Days 10–12 of the 100 Days of Code
TalkPython course is dedicated to unit
testing with pytest
, and is a foison of information. Prior to this, I had
very little experience with pytest
but found it less intuitive than the
language itself, and somewhat obscure—at least at first. I think, however, this
was because of trying to concinnate the actual tests—much like I would any
program—rather than simply hardcoding the input and expected output of a
function's given test with the parametrize
decorator. Instead, I would
essentially try to rewrite the function logic differently to reproduce the
desired behaviour. This, however, is counterintuitive because I'm introducing
another possibility for faulty logic, albeit in the test, so if the tests pass
but both models are flawed, I'd never know. On top of which, I was testing a
command-line driven app, so figuring out how to write tests for sys.argv
input required additional understanding—and I'm still not entirely sure I've
written the most efficient tests but I did achieve complete coverage so I'm
satisfied with the result. Nonetheless, what I want to share is the apparent
discrepancy between the advertised way to ignore or exclude directories in
your project repository, and what's actually needed to get it done.
Not as easy as advertised!
First, the
pytest docs
suggest that pytest
will "intelligently identify
and ignore a virtualenv"—but this wasn't happening for me.
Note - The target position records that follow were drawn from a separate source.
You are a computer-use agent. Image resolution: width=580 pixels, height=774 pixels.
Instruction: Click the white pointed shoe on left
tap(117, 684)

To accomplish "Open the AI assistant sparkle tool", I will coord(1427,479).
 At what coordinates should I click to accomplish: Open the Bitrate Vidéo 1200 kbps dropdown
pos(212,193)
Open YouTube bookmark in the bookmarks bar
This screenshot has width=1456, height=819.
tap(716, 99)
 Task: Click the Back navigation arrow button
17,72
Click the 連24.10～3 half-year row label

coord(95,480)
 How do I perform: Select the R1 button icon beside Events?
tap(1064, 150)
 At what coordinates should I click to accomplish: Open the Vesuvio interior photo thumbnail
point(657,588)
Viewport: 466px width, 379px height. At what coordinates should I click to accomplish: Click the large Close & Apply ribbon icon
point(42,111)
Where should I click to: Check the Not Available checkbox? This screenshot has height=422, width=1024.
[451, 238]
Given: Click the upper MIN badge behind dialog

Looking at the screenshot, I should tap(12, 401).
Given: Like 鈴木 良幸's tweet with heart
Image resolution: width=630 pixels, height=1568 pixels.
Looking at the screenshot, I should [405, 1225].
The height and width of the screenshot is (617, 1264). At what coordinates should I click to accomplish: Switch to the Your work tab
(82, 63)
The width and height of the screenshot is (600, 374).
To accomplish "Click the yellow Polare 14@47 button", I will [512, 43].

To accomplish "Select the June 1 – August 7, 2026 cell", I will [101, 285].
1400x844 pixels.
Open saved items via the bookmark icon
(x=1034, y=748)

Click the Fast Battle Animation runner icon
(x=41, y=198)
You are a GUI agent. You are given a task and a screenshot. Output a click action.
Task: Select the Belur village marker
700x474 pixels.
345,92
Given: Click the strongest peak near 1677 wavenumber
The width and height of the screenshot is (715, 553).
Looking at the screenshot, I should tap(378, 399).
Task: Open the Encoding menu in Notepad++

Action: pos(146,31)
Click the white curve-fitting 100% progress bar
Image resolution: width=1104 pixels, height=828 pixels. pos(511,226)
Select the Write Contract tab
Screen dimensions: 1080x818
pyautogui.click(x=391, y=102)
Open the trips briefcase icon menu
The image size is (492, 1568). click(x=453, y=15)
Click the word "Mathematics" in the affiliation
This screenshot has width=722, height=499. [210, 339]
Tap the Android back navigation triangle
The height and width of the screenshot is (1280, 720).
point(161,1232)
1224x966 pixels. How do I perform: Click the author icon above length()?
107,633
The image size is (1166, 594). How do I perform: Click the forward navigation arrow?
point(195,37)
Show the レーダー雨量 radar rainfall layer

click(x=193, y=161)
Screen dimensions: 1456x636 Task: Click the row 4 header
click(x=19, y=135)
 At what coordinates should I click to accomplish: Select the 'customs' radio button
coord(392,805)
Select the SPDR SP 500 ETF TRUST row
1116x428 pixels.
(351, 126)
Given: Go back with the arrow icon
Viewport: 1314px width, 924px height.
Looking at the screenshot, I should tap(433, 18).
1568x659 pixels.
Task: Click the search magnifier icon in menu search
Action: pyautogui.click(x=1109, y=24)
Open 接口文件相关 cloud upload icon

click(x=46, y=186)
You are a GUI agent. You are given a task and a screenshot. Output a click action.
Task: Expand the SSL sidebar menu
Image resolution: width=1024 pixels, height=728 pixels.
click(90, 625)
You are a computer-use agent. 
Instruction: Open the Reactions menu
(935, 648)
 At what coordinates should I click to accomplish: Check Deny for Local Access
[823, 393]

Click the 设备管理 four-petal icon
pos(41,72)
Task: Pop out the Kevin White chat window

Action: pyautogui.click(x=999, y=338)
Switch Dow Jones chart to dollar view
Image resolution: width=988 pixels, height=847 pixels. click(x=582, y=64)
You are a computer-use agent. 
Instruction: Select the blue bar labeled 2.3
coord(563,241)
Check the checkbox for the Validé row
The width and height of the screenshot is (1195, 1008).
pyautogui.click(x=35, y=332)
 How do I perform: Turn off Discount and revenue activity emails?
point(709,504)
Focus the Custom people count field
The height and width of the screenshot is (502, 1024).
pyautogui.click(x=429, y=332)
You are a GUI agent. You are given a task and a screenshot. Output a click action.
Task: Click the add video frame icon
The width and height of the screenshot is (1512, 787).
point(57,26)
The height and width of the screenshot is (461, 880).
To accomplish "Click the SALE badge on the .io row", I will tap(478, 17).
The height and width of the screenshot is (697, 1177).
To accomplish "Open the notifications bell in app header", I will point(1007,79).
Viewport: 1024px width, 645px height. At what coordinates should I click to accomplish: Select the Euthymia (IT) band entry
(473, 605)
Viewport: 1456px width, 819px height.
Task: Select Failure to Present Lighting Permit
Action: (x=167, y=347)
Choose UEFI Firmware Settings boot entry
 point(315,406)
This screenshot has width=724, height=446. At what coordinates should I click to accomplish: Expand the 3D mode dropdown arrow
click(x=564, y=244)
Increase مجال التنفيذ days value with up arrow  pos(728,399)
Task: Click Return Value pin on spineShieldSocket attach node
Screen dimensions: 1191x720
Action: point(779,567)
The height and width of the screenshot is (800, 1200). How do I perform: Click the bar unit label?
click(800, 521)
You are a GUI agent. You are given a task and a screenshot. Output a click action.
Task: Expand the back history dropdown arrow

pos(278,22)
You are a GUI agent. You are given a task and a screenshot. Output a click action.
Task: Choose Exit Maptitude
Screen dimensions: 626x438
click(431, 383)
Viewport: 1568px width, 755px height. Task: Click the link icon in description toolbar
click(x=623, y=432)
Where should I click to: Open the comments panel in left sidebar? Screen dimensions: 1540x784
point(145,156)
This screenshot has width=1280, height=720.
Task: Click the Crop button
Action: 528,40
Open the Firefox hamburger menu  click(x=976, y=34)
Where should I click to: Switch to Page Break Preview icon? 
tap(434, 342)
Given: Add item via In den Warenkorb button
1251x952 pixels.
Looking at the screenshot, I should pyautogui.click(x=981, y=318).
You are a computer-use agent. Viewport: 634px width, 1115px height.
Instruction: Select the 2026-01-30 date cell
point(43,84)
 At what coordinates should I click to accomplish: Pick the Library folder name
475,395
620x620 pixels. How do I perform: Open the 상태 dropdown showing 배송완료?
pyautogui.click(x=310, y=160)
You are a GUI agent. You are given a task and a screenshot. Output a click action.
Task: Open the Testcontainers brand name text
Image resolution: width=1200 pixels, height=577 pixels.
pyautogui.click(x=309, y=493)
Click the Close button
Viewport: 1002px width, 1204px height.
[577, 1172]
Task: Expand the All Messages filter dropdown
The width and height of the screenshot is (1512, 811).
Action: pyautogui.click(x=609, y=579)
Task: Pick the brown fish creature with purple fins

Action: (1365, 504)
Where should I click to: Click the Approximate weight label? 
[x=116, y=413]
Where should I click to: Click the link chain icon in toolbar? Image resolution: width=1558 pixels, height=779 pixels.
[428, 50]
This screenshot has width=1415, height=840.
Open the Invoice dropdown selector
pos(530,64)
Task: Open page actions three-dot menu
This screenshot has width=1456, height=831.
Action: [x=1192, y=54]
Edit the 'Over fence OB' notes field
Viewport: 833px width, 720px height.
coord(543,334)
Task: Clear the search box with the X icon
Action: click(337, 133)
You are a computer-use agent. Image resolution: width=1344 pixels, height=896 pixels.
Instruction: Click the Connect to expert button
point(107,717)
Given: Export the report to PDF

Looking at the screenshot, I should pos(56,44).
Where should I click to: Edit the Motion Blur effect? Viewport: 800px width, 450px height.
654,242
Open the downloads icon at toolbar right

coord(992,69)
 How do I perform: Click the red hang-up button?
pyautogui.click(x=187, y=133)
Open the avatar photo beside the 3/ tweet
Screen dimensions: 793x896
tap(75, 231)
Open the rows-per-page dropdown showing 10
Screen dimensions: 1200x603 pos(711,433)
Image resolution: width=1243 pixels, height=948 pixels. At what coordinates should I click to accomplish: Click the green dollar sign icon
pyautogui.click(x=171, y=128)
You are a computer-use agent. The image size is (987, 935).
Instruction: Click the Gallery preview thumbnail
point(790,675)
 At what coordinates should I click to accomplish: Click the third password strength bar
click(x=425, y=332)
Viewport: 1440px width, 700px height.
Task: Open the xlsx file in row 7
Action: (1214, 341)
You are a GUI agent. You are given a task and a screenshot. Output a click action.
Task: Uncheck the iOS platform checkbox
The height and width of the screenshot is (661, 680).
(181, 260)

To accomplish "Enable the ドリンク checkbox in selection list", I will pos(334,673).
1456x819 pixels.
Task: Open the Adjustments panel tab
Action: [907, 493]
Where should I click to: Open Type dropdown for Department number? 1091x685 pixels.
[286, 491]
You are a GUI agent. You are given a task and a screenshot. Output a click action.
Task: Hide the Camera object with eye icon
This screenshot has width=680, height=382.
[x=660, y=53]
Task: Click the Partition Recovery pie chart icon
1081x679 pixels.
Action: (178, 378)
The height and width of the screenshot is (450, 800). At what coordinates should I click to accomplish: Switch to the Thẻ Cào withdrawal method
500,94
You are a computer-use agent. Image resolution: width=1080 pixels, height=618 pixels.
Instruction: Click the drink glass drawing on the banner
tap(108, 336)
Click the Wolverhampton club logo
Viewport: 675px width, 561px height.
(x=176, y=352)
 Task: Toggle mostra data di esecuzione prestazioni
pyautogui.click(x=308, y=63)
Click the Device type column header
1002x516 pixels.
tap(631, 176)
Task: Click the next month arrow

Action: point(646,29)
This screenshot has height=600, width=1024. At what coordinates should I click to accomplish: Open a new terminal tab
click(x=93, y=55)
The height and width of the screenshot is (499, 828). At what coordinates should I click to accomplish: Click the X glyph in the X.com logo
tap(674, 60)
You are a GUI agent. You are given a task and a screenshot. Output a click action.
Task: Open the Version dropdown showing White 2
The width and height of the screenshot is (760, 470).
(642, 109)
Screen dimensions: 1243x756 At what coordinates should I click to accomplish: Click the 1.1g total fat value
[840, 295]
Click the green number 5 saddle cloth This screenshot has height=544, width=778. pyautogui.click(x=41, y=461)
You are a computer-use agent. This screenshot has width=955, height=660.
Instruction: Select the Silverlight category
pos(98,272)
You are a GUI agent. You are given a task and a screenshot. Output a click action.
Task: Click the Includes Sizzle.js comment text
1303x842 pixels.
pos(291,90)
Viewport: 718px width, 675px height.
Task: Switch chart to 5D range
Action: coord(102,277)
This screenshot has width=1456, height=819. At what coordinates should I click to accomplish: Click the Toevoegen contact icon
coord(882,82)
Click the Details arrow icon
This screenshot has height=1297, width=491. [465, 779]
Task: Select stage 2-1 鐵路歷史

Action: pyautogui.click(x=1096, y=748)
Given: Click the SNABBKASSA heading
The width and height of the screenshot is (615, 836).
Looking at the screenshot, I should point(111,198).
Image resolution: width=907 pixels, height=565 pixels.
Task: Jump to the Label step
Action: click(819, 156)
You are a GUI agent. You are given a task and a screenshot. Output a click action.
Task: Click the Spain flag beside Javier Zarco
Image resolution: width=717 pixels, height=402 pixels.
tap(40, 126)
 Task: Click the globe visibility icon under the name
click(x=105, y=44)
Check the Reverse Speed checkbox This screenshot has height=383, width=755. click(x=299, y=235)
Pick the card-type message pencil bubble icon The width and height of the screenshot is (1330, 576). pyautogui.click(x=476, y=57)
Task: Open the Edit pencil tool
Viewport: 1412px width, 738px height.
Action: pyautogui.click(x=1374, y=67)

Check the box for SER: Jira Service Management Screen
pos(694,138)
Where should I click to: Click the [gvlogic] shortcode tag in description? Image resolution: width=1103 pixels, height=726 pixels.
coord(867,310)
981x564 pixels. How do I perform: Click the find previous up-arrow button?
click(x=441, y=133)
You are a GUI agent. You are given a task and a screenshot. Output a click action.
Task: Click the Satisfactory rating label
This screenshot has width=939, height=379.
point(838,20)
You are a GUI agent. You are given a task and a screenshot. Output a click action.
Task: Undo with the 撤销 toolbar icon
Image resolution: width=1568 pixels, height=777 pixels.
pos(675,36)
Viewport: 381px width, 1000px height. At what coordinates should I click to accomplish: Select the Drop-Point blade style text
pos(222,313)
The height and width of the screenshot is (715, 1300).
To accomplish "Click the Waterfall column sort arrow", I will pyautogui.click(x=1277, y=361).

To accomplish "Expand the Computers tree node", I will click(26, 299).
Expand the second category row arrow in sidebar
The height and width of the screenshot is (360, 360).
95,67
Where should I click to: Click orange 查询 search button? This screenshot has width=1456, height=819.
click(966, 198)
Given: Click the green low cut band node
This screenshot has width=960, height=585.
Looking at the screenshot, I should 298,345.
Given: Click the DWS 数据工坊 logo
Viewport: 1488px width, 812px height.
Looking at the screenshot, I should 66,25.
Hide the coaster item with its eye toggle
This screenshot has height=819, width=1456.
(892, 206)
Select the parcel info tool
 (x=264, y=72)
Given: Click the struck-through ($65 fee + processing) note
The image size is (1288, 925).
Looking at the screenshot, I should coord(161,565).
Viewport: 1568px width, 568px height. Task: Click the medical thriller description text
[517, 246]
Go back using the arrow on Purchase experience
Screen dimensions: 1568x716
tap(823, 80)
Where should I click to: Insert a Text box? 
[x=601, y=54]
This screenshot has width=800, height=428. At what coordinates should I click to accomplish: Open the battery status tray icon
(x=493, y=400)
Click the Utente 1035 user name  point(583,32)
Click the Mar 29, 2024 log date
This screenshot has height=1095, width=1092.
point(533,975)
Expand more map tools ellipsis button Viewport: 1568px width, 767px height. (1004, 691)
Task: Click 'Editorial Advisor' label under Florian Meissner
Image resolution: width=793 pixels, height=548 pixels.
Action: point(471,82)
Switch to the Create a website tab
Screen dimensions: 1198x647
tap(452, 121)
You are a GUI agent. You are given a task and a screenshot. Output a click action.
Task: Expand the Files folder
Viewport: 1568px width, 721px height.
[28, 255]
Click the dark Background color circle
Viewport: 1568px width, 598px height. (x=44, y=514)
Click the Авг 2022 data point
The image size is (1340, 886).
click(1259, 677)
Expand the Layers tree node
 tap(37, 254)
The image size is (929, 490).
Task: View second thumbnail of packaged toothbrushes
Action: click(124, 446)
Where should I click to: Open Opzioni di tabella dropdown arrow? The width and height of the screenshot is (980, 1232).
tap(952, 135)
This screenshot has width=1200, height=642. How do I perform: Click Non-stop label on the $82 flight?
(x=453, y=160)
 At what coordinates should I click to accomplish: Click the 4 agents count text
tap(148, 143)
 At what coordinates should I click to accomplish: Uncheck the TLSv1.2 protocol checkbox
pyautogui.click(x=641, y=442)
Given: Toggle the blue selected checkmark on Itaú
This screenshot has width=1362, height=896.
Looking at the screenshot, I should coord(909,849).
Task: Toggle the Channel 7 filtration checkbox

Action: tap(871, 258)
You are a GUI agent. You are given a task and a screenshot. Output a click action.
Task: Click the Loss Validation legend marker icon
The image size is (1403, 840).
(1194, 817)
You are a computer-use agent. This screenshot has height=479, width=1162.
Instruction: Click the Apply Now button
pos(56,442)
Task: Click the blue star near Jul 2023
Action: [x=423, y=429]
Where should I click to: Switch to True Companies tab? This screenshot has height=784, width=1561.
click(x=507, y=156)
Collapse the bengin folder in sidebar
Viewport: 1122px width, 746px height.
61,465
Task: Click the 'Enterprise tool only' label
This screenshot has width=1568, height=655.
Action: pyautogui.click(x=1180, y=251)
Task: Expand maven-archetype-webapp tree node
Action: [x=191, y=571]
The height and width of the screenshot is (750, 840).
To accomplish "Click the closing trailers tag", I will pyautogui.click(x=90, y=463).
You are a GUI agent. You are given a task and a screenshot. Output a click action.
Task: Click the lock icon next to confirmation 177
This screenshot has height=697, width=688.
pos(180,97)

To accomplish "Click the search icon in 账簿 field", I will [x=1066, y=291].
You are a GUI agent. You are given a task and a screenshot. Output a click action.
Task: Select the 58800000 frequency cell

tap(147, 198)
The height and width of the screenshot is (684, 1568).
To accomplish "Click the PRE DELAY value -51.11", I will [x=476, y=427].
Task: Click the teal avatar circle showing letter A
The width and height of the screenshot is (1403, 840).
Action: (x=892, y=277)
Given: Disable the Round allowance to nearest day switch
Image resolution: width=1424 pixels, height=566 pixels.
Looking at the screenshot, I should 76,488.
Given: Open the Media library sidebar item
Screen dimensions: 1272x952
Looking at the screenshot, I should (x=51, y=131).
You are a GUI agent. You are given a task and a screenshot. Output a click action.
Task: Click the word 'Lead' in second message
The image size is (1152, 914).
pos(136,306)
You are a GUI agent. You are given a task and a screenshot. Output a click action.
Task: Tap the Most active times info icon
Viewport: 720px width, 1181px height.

So I tried the
norecursedirs
in my setup.cfg
to no avail. Next, I took a
chance with collect_ignore
and collect_ignore_glob
in my conftest.py
.
This, too, came up short. I then thought I'd settle for invoking pytest
with the --ignore
option and was duly mystified when that proceeded to
fail. Unwilling to accept defeat, I returned to my setup.cfg
, drew up a
coverage:run]
section, set an omit
option, and alas—it worked!
Here's what you need in your setup.cfg
if you run into a similar situation:
[coverage:run] omit = .env/*
Save to your project root, and pytest
will omit .env
directory contents
from testing. Obviously, you can specify any number of locations, and replace
.env
with your Python virtual environment directory name.
Tangentially, if—like me—you're obstinately chasing 100% coverage, you can
add the following to circumvent the __main__
Pythonic problem:
[coverage:report] exclude_lines = if __name__ == .__main__.:
If not already using pytest
, I recommend trying it with a personal project.
Some benefit may be derived from this integral component of test-driven
development. Besides which, many software development life cycles incorporate
testing, so the experience could prove useful.